前世では100m9秒台がめちゃくちゃ凄いって聞いた気がするが、今世は鍛え方が違うから速いと1秒台とかって。

いや、僕もあの後測定して1秒無かったけどさ。
今世は丈夫な体で幸せだ。

「うんうん頷いてどうしたんだ?」
「いや、今は健康な体で幸せだって思ってた」
「ああ、前はほぼ寝たきりだったんだっけ?」
「そう。スオウ達とこうして一緒にいられるのが奇跡だ。ここに生まれて良かったよ」

心からそう思う。

「・・・・・・そっか、良かったな」

『---次の競技の出場者は控えAのテントまでお越し下さい! 次は借り物競走です! 繰り返します---』

「あ、僕の出番だ。じゃあ行ってくるね!」
「おう。頑張れよ!」
「「「応援してるよ---!」」」

ガオウ達の声援を受けながら、体操着の上下を脱いで半袖半ズボンになったサクヤがテントに歩いて行った。

「うわー、肌、白っ」
「---見せたくねえ・・・」
「いや仕方ないじゃん」
「独占欲(笑)」
「煩い!」

などと騒いでいるとは露ほども思わないサクヤは、視線など全く気にせずに歩いて行った。

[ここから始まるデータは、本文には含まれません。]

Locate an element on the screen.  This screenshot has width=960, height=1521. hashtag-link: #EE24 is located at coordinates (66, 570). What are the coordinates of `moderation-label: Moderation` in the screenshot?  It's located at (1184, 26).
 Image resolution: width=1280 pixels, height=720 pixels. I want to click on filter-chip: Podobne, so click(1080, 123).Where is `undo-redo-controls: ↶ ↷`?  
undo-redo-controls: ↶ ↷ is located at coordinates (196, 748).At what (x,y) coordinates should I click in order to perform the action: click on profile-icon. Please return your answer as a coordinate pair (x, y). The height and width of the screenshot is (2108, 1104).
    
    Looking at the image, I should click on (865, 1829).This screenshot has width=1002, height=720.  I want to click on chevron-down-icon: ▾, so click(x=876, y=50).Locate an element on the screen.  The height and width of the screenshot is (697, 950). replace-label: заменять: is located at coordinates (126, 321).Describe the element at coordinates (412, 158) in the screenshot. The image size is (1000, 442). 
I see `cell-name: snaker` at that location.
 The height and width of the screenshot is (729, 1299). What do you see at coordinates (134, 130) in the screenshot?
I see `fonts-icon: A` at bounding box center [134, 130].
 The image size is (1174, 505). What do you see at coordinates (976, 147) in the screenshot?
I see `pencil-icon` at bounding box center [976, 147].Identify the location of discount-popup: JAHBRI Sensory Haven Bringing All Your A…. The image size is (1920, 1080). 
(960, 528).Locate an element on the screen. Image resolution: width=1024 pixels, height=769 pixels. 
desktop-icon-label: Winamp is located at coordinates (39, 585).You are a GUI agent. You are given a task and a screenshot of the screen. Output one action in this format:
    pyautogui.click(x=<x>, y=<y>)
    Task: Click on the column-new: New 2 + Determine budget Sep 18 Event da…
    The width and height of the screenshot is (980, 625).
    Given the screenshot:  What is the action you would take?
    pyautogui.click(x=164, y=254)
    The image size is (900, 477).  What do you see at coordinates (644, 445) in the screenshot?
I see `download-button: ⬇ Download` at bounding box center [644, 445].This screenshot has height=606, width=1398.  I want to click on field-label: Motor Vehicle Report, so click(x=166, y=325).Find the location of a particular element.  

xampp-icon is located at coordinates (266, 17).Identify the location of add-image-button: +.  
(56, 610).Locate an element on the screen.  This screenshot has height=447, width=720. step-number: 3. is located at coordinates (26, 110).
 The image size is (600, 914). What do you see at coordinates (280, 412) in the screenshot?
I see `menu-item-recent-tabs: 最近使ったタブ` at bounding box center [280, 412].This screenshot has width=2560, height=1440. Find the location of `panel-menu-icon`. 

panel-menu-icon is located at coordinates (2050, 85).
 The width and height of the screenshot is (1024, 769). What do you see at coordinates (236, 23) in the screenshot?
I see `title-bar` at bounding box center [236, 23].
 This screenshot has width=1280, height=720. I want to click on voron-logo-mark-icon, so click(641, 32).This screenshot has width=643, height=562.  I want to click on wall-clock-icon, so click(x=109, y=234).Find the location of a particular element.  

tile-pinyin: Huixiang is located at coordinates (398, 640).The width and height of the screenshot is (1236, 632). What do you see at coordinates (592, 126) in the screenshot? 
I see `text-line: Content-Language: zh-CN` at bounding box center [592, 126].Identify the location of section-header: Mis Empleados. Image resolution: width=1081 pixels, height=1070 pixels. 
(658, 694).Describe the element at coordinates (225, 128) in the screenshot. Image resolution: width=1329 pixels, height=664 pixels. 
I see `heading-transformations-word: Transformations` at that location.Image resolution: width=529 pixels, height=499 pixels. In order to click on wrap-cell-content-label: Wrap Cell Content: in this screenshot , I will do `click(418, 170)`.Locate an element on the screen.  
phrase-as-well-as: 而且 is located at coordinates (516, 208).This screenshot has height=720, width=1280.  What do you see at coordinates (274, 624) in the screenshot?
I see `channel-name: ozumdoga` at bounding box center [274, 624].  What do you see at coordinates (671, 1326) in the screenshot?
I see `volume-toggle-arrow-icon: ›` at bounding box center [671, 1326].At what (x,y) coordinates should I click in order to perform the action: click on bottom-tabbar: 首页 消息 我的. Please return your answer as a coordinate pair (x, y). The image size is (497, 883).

控えAのテントでは実行委員のエルネスト君とウィル君が仕切っていた。

「あ、サクヤ様、さっきぶり!」
「ご苦労様、エルネスト君とウィル君」
「サクヤ様、この借り物競走の内容は知ってる?」

ウィル君に聞かれて、うーんと考える。

「スオウが『お題に沿って着替えて、借り物を探して一緒にゴール』って言ってたかな?」
「・・・スオウ様、凄く大雑把。合ってる、合ってるけど!」
「いや、それはそれで面白いんじゃないかな? そのつもりなのかもよ」
「・・・・・・まあ、いいや。概ね合ってるから。頑張って!!」
「え? うん」

エルネスト君がヤケクソ気味だが、大丈夫?

テントの他の選手は皆して複雑な顔で苦笑していた。

「そう言えばここの人たちって皆細いよね? そういう競技なの?」
「---いえ、何となくこうなっただけで・・・まあ、この競技は足の速さはあまり影響ないと思うよ?」

他の選手がうんうん頷いていた。


---速さで競うんじゃないんだ?


疑問符をいっぱい浮かべたサクヤに皆が生温かい目を向けていた・・・。





※誤字 お代→お題に直しました。スミマセン。